» **YOUR TASK**:
Reproduce the data verbatim, from its first line up to and including the line containing "利用者情報の外部送信について (316, 2467)".
── EXERCISE INPUT
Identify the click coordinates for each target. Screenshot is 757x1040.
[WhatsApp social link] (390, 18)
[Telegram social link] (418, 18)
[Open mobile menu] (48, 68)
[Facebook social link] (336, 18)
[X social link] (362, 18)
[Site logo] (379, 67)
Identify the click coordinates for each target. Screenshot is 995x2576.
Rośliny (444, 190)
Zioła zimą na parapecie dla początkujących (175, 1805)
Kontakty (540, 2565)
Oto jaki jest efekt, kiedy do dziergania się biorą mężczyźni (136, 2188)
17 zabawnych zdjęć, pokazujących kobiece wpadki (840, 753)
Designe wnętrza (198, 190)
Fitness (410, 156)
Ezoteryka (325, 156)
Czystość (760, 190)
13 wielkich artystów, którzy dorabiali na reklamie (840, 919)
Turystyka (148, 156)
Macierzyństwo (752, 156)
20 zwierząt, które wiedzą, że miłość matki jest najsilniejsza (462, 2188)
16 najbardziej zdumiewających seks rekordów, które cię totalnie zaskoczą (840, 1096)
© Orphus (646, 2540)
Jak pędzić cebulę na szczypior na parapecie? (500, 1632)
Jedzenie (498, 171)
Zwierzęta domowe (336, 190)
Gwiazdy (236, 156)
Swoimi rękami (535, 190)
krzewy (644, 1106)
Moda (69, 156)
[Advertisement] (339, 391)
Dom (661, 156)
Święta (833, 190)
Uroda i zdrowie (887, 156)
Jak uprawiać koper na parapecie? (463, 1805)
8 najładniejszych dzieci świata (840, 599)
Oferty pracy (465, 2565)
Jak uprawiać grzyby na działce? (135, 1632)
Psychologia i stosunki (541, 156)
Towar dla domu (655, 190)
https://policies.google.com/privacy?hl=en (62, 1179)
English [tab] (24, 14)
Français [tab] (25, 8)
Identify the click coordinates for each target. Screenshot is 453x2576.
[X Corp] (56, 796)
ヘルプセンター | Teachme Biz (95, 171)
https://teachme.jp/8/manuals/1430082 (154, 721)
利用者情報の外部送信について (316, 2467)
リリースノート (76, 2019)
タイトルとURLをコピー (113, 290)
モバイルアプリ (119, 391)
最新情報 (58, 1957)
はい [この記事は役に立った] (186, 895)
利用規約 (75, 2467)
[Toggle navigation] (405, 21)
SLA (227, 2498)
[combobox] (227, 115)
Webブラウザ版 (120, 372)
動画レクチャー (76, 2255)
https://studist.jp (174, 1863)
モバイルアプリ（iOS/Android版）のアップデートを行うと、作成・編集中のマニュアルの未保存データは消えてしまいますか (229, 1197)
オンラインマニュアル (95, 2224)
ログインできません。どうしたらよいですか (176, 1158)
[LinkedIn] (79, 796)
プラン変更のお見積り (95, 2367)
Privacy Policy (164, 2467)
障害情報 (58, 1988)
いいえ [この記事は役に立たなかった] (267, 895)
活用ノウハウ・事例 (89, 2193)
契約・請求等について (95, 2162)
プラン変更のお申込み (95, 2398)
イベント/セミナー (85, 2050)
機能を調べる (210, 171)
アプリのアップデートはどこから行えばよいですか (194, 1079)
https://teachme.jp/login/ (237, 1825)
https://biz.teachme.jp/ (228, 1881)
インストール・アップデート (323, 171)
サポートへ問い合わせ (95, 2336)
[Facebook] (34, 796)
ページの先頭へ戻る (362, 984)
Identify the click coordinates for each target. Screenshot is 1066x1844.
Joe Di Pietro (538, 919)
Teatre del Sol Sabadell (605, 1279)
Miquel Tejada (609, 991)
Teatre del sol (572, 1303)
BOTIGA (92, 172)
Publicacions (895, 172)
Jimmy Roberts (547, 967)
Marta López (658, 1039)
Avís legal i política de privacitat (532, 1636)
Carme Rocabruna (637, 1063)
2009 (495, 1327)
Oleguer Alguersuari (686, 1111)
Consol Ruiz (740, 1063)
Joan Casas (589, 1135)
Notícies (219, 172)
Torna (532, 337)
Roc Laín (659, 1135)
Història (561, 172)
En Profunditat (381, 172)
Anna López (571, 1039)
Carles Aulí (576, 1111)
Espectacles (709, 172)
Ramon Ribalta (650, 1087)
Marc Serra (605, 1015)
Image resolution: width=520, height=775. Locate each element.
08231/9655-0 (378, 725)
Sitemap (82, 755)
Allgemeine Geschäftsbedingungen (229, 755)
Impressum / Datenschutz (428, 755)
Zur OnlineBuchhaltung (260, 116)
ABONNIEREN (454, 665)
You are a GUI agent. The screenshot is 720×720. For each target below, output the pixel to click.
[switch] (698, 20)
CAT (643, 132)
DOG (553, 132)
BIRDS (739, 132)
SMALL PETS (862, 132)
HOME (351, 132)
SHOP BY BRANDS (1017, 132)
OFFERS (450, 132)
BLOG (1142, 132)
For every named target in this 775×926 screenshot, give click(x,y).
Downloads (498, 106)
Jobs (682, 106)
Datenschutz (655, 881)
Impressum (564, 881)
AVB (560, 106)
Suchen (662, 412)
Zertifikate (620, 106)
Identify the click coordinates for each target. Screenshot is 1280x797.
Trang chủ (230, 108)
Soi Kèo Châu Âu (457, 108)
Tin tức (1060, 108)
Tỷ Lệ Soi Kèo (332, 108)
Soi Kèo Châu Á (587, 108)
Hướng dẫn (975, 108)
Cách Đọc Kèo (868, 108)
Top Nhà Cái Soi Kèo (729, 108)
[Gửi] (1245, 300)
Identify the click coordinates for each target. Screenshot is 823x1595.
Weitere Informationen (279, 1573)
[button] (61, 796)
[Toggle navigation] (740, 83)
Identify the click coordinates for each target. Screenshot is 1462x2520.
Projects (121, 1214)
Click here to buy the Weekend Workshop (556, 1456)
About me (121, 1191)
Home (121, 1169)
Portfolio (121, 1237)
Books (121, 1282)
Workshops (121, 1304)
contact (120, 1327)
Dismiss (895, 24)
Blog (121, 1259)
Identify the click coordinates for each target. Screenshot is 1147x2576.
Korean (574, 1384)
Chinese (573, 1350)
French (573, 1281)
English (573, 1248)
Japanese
────
» **ANSWER FOR THIS EXERCISE**:
Identify the click coordinates for each target. Screenshot is 757x1040.
[WhatsApp social link] (390, 18)
[Telegram social link] (418, 18)
[Open mobile menu] (48, 68)
[Facebook social link] (336, 18)
[X social link] (362, 18)
[Site logo] (379, 67)
Identify the click coordinates for each target. Screenshot is 995x2576.
Rośliny (444, 190)
Zioła zimą na parapecie dla początkujących (175, 1805)
Kontakty (540, 2565)
Oto jaki jest efekt, kiedy do dziergania się biorą mężczyźni (136, 2188)
17 zabawnych zdjęć, pokazujących kobiece wpadki (840, 753)
Designe wnętrza (198, 190)
Fitness (410, 156)
Ezoteryka (325, 156)
Czystość (760, 190)
13 wielkich artystów, którzy dorabiali na reklamie (840, 919)
Turystyka (148, 156)
Macierzyństwo (752, 156)
20 zwierząt, które wiedzą, że miłość matki jest najsilniejsza (462, 2188)
16 najbardziej zdumiewających seks rekordów, które cię totalnie zaskoczą (840, 1096)
© Orphus (646, 2540)
Jak pędzić cebulę na szczypior na parapecie? (500, 1632)
Jedzenie (498, 171)
Zwierzęta domowe (336, 190)
Gwiazdy (236, 156)
Swoimi rękami (535, 190)
krzewy (644, 1106)
Moda (69, 156)
[Advertisement] (339, 391)
Dom (661, 156)
Święta (833, 190)
Uroda i zdrowie (887, 156)
Jak uprawiać koper na parapecie? (463, 1805)
8 najładniejszych dzieci świata (840, 599)
Oferty pracy (465, 2565)
Jak uprawiać grzyby na działce? (135, 1632)
Psychologia i stosunki (541, 156)
Towar dla domu (655, 190)
https://policies.google.com/privacy?hl=en (62, 1179)
English [tab] (24, 14)
Français [tab] (25, 8)
Identify the click coordinates for each target. Screenshot is 453x2576.
[X Corp] (56, 796)
ヘルプセンター | Teachme Biz (95, 171)
https://teachme.jp/8/manuals/1430082 (154, 721)
利用者情報の外部送信について (316, 2467)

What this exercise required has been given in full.